Sheltered Islander: Driven to Drink – Our Day at the Animal Shelter
It’s that time of year again. Puppies and kittens are popping up with the daffodils. On the Island, we’ll have new labs from ferry to ferry.
“Scott, if you’re going to go to the animal shelter to get a puppy, DO NOT take any of the kids with you. You’ll end up bringing back every animal in there. I am only agreeing to one medium-sized dog. No more than 40 pounds.”
“Come on, I gotta take the kids!”
“No. They’ll be so happy to have a pet, they won’t care about the selection process.”
“My dad always took us to pick up a new dog.”
“And that’s how your mother got stuck taking care of six dogs, two cats and a hamster in her retirement.”
That night, Dad holds a secret meeting with two of his kids.
“Brian and Timmy, you guys are the oldest, so you gotta help me get the girls up and out of the house before Mom gets up. We’ll have breakfast off Island. Everybody be ready to go when I wake you up. Don’t say anything to the girls tonight. They can’t keep a secret.”
The next morning at the animal shelter…
“Okay, kids, we can’t have a dog heavier than 40 pounds and we don’t want one that sheds. I have final approval.”
“Dad, Brian and me wanna combine our two 40-pound dogs for a St. Bernard so he can pull our boat.”
“No, no, no St. Bernards. Besides, you can only pick from what’s here.”
“Daddy, I want that white kitten over there. I want both those white kittens. One can be for me, and one can be for Gigi.”
“I don’t know, Tammy. I told Mom we’d just bring home one dog.”
“Daddy, I don’t wanna kitty. I want the hankster in the pink cage.”
“No, no, Gigi. We’re getting a puppy dog. No kitty cats, no hamsters.”
“Daddy, the two white cats are cream-point Siamese. The lady says they just went up for adoption and they won’t last an hour. Gigi will forget all about the hamster if we get kittens.”
“No Daddy, I don’t wanna kitty! I want Shiny! That’s the hankster in the pink cage!”
Later, on the way back to Shelter Island…
“Got everything, Dad?”
“Yup. Eight hundred dollars worth of pet supplies for two dogs, two cats, and a ‘hankster.’”
“No, Dad, I meant the other stuff, the stuff you needed to save your life?”
“Oh yeah. Lobster dinner with extra lobster, Godiva chocolates, lemon cake, plus lemon cake-flavored vodka and three dozen rum-raisin cookies. With this ammo, boys, there’s still only a slight chance your mother won’t kill one or all of us when we get home.

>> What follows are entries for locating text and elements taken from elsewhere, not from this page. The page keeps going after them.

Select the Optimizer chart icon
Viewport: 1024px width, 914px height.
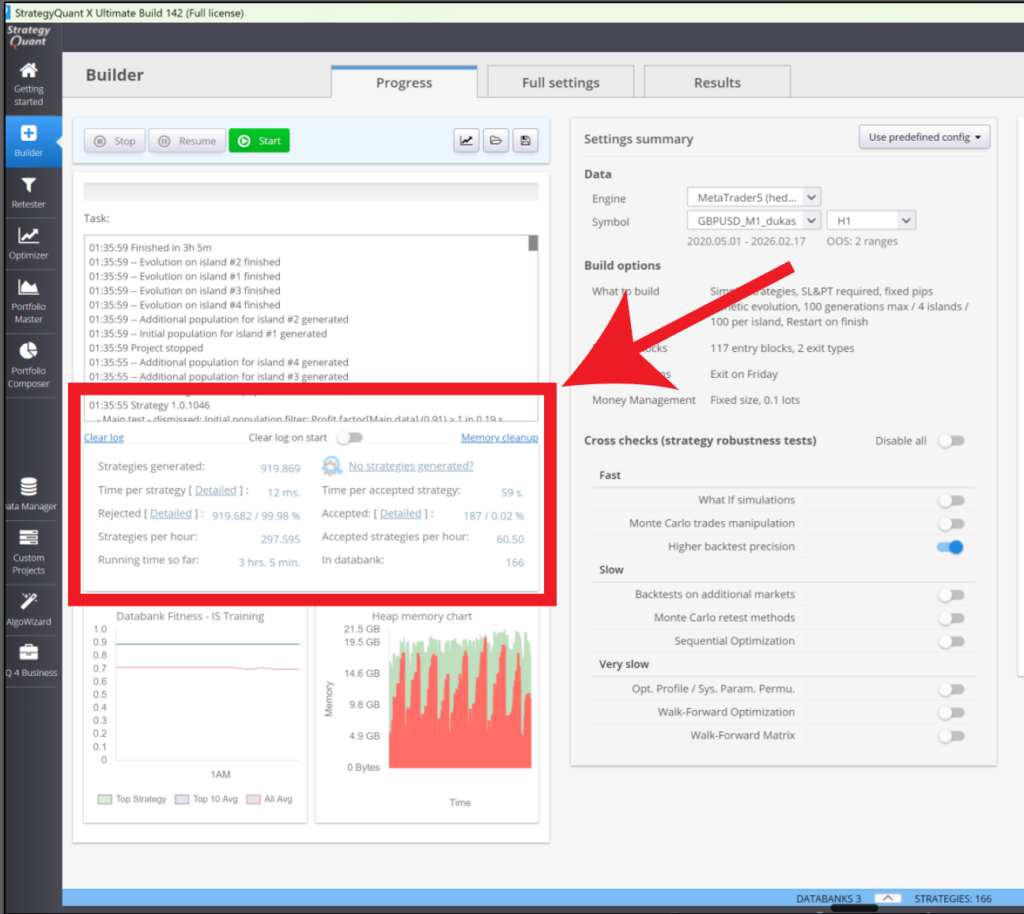point(28,237)
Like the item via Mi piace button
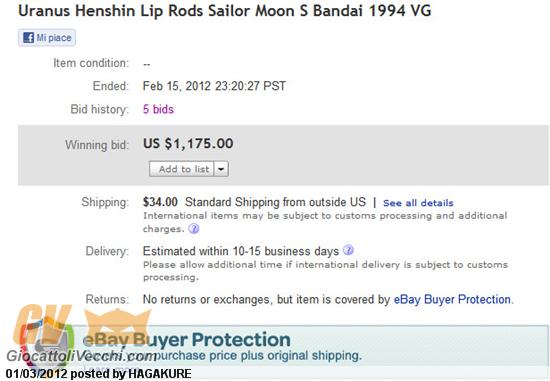The height and width of the screenshot is (381, 550). (x=47, y=38)
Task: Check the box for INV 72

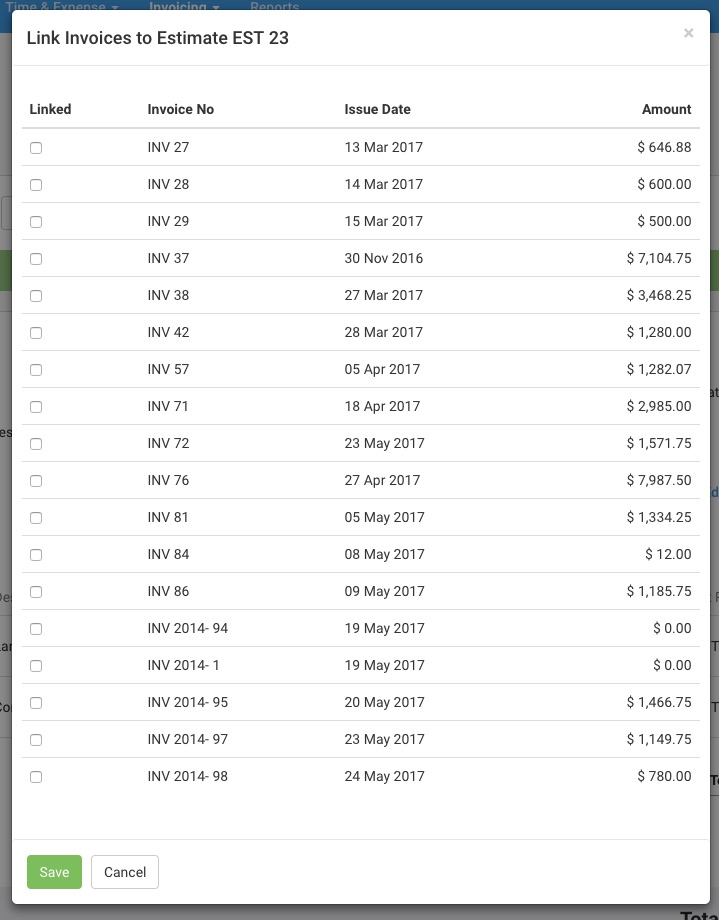Action: coord(36,444)
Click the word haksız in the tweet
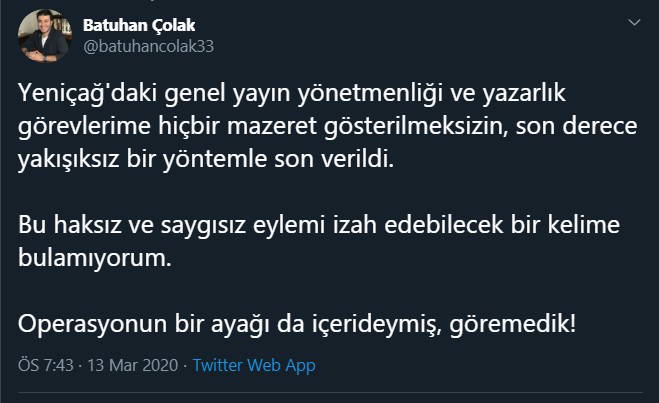Image resolution: width=659 pixels, height=403 pixels. [84, 226]
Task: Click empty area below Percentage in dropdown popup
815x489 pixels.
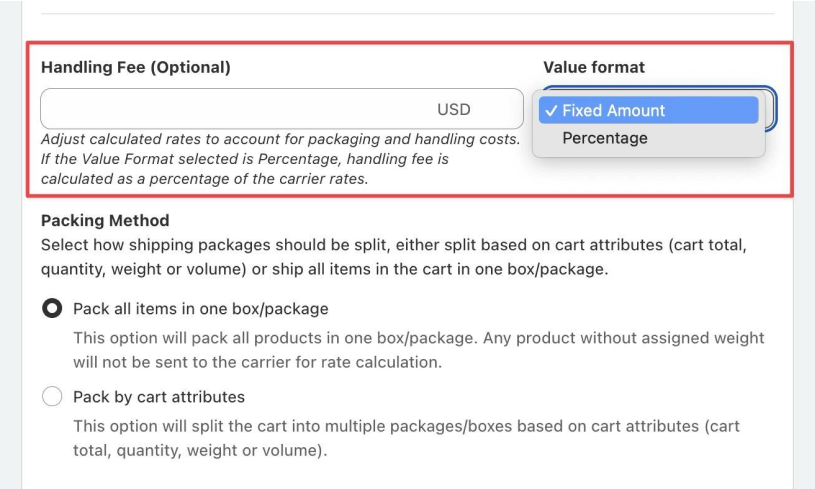Action: point(648,154)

Let me go in first with the goodies, I’ll call you in when I’m ready, and you can bring in the pets.”
Twenty-five minutes later, an enraged wife sits facing her favorite goodies spread out on the table. In a low, soft voice, she says “Just give me the facts.”

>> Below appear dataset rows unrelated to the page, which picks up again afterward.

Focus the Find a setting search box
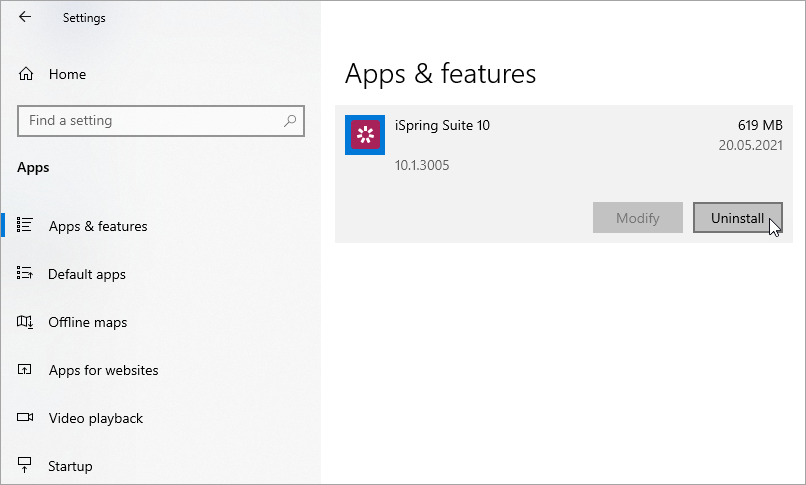 point(150,121)
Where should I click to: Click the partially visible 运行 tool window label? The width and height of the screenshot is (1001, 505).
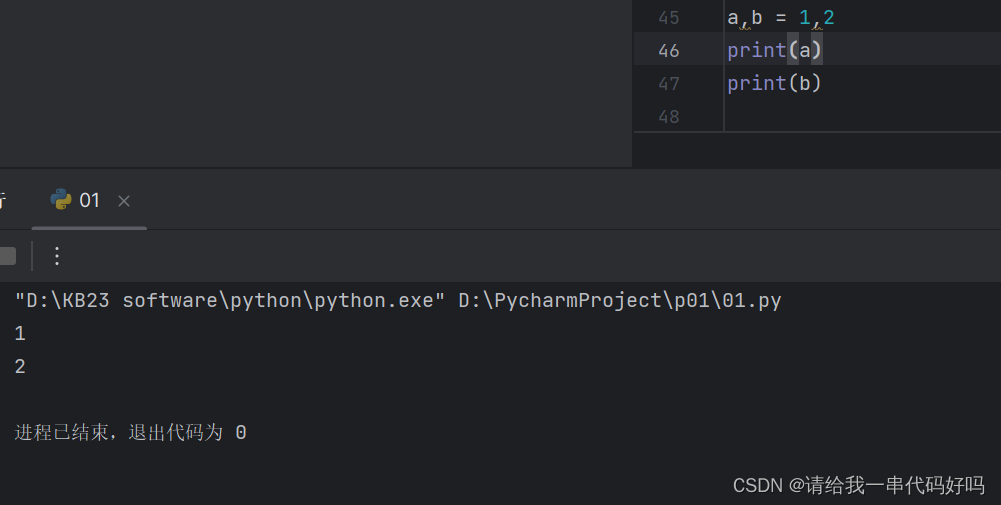(x=3, y=200)
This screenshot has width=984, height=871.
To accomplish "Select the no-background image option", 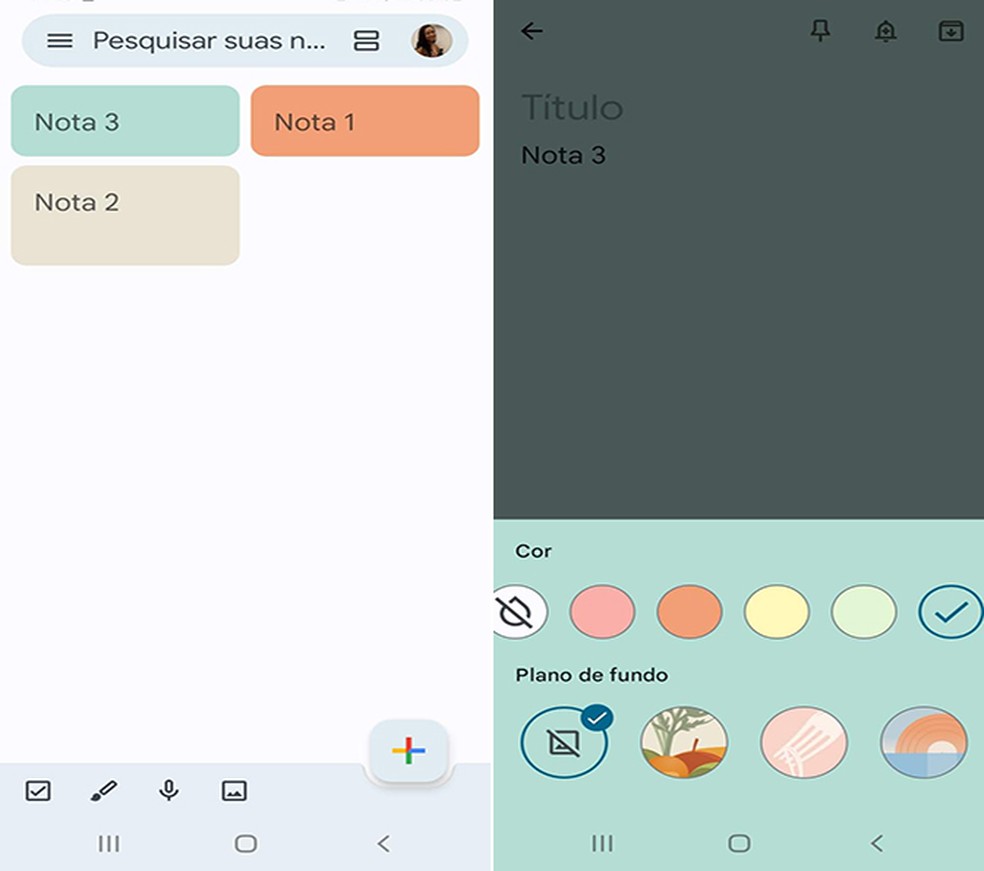I will [564, 742].
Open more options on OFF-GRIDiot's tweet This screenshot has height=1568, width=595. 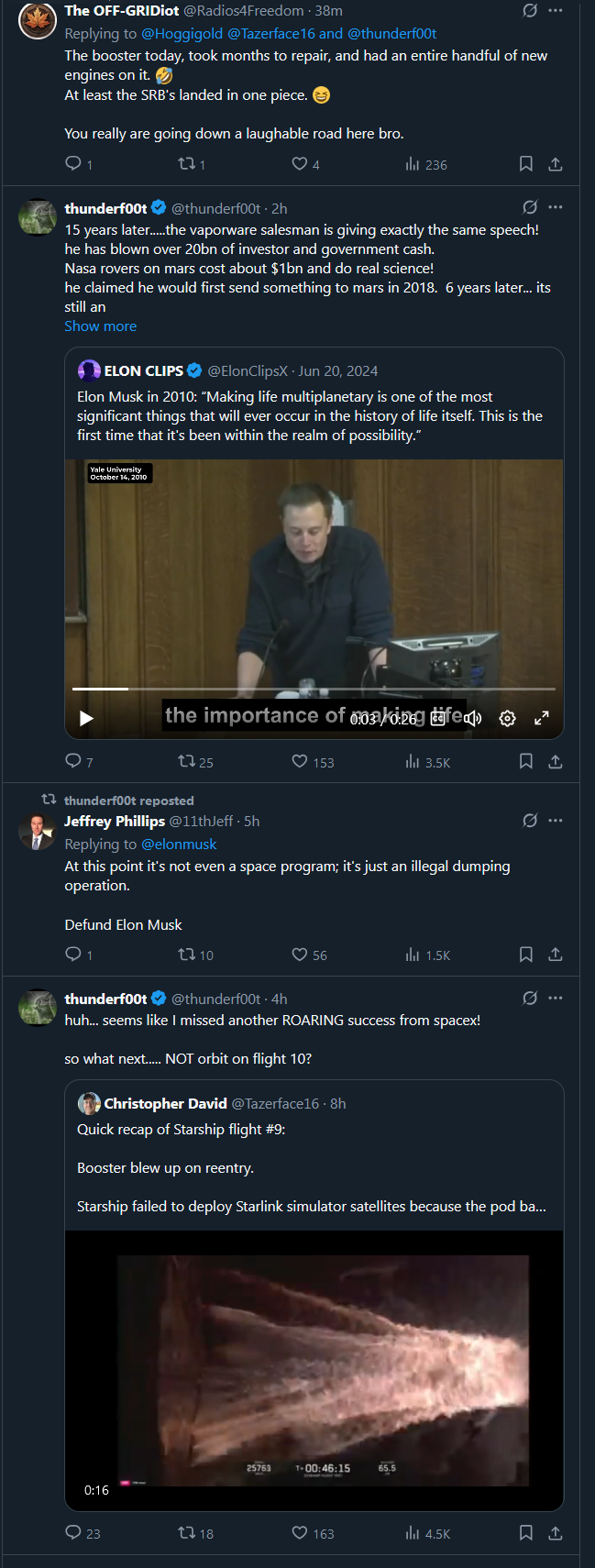pyautogui.click(x=556, y=10)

“Brian got a Sheltie, Timothy got a border collie mix.”
“That’s two dogs, Scott. I said one dog.”
“And Tammy got two kittens.”
“Are they golden statues that we can sell?”
“No. They’re cream-point Siamese kittens.”
“Okay. Cream-point Siamese helps, but you’re still in a lot of trouble.”
At this moment, four children with five pets enter the family home, all very excited and showing off their pets. Gigi fumbles to the front of the pack with a little pink cage containing Shiny the Hankster. Mother looks at Father, and says, “And a hamster? You got a hamster, too?”
“You want me to pour you a glass of vodka now?”
“No. Just open the bottle and hand it to me and no one will get hurt.”